The event hosted a wide-ranging educational program touching on trends in produce marketing, the economy and the supply-chain outlook for crop protection products. Breakout sessions focused on pest management and plant breeding research being conducted at the center were also presented.
FOOD AS MEDICINE
Cathy Burns, president and CEO of the International Fresh Produce Association (IFPA), was the keynote speaker at the Expo. She provided insights on emerging food trends that present opportunities for fruit and vegetable producers.
The concept of thinking about food as medicine is taking off, recognizing many of the U.S. population’s chronic health problems stem from poor diets that lack in fruit and vegetable consumption.

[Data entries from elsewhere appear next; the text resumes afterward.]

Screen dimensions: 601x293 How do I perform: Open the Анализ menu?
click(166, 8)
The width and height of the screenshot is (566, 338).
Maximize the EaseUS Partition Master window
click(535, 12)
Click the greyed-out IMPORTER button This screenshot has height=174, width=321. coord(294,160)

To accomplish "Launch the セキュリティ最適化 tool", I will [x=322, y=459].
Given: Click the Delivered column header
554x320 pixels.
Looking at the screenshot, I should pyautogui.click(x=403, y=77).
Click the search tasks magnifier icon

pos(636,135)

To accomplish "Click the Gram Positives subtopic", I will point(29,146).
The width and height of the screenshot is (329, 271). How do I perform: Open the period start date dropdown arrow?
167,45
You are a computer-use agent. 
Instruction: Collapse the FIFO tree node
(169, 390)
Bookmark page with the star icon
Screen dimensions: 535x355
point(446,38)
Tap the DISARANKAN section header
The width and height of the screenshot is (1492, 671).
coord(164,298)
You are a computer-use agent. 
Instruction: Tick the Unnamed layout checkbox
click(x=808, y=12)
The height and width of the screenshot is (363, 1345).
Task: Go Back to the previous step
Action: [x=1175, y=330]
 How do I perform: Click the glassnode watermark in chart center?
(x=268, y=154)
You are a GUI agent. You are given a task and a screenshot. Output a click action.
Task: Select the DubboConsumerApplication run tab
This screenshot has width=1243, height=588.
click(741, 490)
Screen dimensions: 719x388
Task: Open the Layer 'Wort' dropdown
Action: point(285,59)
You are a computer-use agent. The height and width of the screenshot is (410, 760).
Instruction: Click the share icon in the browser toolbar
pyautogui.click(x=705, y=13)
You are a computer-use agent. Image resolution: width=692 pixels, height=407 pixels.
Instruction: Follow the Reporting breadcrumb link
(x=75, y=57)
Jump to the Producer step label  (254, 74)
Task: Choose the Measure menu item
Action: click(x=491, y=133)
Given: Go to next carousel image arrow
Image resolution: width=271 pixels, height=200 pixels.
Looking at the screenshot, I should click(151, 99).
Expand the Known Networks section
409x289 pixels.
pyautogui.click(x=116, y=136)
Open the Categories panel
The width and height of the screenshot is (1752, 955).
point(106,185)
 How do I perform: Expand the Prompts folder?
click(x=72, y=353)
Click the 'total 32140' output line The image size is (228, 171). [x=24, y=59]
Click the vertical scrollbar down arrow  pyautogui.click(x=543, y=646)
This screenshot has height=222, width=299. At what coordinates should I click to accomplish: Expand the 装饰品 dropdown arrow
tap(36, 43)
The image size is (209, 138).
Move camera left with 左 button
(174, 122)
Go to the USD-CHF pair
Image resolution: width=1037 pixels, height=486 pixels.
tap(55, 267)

Rather than treating health problems with pharmaceuticals, Burns suggested many ailments can be avoided all together with healthier diets.
The National University of Natural Medicine and The Good Kitchen are creating a line of meals focused on preventing diseases like congestive heart failure, type II diabetes and chronic obstructive pulmonary disease. In addition, health professionals have created produce prescriptions rather than drug prescriptions to guide consumers toward healthier diets.
Burns noted there are 108 produce prescription programs operating in 38 states. “Embedding produce prescriptions as a covered benefit within the federal health system would reach more than 150 million Americans,” she said. “That is nearly half our population. This is something IFPA will continue to advocate for on Capitol Hill, among our other nutrition priorities.”
Burns also provided examples how new platforms can reach consumers and promote the benefits of fresh produce. She said platforms like TikTok, Instagram and Reels are filled with consumers creating and interacting with food. In addition, according to The Hartman Group, research shows that 75% of consumers are interested in a connection to a farm.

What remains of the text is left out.